◆ WHAT TO PRODUCE
Rewrite everything from the first line down to the line containing "[x=216, y=55]" as a two-column CSV with the columns instruction and answer. Give one row per instruction, with each field in quotation marks and line breaks replaced by spaces.

Records from a dataset
┌──

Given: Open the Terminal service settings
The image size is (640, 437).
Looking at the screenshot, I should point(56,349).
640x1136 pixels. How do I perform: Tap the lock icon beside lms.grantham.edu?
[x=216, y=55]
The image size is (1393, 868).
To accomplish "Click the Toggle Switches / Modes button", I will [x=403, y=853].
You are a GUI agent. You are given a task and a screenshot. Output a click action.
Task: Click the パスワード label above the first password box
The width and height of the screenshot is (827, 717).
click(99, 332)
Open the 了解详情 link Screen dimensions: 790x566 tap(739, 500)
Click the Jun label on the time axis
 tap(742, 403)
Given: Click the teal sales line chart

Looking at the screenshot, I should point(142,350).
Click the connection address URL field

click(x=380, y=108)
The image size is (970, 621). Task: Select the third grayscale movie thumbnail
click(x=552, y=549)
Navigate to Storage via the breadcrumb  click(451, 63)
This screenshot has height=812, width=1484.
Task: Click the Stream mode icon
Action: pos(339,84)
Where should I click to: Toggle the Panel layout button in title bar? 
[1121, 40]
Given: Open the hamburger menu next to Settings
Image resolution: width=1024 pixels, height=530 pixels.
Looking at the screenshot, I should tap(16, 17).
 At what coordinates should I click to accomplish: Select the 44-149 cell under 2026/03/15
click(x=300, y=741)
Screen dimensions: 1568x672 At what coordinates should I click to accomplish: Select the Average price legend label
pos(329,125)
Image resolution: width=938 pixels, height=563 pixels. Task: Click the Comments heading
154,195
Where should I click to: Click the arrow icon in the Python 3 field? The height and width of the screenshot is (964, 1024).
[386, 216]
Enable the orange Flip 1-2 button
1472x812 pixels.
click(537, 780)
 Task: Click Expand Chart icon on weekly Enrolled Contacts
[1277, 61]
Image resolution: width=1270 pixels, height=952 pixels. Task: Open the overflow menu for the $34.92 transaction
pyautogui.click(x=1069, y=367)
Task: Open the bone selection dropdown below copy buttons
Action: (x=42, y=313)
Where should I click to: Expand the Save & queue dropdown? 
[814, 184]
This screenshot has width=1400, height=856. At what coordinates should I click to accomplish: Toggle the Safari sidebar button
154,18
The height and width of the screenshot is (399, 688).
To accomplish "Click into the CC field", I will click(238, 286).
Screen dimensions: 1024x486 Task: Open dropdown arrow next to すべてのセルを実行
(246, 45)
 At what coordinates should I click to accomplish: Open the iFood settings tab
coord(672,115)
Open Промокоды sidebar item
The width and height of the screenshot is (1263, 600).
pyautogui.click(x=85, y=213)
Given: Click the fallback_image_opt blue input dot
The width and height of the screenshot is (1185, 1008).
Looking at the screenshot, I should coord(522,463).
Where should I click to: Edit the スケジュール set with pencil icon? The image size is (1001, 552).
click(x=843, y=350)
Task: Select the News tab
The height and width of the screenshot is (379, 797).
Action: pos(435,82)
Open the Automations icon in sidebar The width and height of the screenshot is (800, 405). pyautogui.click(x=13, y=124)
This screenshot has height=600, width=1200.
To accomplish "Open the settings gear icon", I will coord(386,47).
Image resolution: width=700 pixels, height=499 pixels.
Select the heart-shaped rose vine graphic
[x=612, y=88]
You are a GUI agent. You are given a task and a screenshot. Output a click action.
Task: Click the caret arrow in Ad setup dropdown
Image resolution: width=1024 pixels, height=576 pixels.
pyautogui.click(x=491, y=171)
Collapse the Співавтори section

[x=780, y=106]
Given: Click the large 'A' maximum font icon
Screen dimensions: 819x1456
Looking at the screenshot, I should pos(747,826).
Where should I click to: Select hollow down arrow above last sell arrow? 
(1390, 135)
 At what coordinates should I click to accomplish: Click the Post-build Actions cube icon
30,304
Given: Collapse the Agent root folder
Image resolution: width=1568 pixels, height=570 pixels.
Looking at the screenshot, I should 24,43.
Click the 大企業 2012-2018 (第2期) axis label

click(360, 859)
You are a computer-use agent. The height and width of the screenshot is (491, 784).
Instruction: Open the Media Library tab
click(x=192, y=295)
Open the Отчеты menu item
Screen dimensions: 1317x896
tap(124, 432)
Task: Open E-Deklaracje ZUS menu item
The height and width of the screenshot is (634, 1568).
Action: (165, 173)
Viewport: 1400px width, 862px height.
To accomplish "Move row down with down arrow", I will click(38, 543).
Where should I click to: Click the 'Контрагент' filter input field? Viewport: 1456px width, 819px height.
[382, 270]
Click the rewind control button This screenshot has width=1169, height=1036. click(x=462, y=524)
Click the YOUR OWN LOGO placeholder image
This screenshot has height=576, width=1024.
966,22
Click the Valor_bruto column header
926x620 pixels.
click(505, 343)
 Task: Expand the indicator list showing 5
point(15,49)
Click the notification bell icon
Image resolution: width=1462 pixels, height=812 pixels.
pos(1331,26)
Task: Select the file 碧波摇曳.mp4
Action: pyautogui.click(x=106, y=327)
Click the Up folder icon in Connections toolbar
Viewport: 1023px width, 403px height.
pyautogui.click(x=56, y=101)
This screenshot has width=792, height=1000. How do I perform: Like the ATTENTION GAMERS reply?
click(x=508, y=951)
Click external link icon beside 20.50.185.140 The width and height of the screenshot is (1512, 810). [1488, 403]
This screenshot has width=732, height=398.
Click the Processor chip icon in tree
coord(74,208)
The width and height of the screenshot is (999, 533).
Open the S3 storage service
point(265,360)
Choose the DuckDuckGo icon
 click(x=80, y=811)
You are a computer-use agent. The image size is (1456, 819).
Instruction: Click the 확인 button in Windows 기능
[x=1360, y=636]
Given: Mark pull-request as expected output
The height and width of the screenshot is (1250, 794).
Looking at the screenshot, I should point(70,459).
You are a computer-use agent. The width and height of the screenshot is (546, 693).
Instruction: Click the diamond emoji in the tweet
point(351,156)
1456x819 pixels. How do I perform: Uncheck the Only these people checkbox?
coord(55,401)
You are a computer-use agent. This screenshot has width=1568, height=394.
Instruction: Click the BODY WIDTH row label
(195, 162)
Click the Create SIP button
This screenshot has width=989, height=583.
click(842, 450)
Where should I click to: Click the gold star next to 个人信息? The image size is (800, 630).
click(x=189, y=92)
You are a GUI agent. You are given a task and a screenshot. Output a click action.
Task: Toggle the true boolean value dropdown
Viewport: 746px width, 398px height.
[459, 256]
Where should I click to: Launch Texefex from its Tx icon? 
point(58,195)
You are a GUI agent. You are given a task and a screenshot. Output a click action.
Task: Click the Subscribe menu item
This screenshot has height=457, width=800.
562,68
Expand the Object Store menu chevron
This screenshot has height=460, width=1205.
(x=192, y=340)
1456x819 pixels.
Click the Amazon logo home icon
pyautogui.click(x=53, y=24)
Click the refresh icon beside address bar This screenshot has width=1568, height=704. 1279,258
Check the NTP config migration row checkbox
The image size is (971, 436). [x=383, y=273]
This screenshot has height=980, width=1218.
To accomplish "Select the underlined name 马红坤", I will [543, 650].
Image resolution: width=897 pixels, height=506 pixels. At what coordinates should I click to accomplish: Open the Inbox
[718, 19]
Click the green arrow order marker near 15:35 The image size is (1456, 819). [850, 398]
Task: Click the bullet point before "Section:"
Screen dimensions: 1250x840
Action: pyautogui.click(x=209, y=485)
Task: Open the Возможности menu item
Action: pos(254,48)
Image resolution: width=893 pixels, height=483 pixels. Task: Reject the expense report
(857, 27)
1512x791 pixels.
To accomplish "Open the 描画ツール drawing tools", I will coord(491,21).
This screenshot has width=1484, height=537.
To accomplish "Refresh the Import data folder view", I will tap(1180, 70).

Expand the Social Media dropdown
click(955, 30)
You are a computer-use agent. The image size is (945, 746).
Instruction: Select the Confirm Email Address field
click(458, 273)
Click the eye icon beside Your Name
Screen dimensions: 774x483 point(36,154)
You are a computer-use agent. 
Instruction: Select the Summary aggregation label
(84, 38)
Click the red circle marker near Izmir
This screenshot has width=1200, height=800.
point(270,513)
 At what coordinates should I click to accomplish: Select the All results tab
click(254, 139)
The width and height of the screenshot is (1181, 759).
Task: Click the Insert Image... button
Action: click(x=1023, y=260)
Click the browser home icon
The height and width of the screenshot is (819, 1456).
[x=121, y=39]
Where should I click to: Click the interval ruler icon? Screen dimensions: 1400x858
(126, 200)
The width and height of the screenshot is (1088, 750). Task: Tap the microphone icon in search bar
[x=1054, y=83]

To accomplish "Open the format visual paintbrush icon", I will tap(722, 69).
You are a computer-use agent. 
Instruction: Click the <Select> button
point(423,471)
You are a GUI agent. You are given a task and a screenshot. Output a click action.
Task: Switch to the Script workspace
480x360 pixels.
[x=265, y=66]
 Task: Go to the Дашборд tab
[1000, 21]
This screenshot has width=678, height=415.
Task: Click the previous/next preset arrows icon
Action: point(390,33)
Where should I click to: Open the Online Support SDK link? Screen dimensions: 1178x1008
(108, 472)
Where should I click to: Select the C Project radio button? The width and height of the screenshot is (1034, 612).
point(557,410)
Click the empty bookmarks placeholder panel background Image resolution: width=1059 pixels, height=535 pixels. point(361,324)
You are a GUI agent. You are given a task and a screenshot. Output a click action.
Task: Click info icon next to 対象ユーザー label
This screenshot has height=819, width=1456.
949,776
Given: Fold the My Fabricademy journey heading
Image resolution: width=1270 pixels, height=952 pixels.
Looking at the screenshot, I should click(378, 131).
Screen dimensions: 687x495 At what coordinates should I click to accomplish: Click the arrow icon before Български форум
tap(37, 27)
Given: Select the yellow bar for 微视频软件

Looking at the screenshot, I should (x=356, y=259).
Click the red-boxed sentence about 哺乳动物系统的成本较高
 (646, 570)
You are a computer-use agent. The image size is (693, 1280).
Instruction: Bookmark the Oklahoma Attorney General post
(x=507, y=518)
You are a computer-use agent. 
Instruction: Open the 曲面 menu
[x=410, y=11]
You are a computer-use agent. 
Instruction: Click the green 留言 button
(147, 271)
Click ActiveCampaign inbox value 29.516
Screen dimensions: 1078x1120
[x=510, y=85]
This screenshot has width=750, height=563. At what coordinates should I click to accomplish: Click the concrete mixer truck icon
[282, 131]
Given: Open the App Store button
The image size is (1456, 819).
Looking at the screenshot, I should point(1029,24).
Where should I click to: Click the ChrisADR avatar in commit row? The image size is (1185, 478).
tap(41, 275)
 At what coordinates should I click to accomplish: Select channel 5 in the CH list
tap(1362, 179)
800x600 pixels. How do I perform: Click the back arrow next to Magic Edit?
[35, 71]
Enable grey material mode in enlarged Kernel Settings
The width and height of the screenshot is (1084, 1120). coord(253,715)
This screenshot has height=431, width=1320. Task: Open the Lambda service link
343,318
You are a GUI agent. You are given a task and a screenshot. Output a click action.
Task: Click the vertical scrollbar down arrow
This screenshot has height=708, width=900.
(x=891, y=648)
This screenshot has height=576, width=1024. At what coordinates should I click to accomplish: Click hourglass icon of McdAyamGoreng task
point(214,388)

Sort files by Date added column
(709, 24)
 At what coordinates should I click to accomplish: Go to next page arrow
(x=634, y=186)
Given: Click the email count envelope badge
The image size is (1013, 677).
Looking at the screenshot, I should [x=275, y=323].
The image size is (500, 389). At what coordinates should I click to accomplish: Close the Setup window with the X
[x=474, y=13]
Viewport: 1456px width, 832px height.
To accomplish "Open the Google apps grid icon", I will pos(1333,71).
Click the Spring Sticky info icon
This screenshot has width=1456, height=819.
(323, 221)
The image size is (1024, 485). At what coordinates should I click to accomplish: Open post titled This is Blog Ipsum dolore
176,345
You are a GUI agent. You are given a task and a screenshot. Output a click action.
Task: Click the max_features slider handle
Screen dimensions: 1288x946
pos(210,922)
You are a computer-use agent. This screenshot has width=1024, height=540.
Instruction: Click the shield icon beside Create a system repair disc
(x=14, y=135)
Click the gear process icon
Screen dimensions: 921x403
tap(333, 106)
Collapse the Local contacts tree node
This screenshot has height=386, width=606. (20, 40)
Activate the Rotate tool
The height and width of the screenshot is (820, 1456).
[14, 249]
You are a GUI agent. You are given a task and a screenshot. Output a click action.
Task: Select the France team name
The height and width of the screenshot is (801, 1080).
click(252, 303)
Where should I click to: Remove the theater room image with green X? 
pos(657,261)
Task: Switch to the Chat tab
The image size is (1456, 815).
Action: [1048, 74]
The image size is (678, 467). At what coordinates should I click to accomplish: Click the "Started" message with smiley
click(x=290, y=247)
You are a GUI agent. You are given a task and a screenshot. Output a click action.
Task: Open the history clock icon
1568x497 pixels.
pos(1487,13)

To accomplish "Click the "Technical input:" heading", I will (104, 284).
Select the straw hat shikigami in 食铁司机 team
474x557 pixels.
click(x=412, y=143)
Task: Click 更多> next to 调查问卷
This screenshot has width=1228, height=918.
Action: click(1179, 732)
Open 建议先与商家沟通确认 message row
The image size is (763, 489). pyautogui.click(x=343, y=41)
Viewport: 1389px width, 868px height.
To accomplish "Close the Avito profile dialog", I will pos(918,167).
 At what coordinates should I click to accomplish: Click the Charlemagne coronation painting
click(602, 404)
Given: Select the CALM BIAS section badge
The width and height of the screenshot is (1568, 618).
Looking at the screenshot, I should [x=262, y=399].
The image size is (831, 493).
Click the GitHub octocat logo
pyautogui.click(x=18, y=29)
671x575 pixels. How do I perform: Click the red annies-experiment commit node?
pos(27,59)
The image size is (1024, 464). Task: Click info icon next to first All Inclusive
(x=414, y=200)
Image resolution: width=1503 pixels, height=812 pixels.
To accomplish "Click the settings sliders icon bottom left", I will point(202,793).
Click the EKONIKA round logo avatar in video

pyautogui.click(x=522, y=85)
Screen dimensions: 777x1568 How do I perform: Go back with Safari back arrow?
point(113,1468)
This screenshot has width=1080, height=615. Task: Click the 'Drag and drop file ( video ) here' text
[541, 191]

└──

◆ ANSWER TO THIS TASK
instruction,answer
"Given: Open the Terminal service settings The image size is (640, 437).","Looking at the screenshot, I should point(56,349)."
"640x1136 pixels. How do I perform: Tap the lock icon beside lms.grantham.edu?","[x=216, y=55]"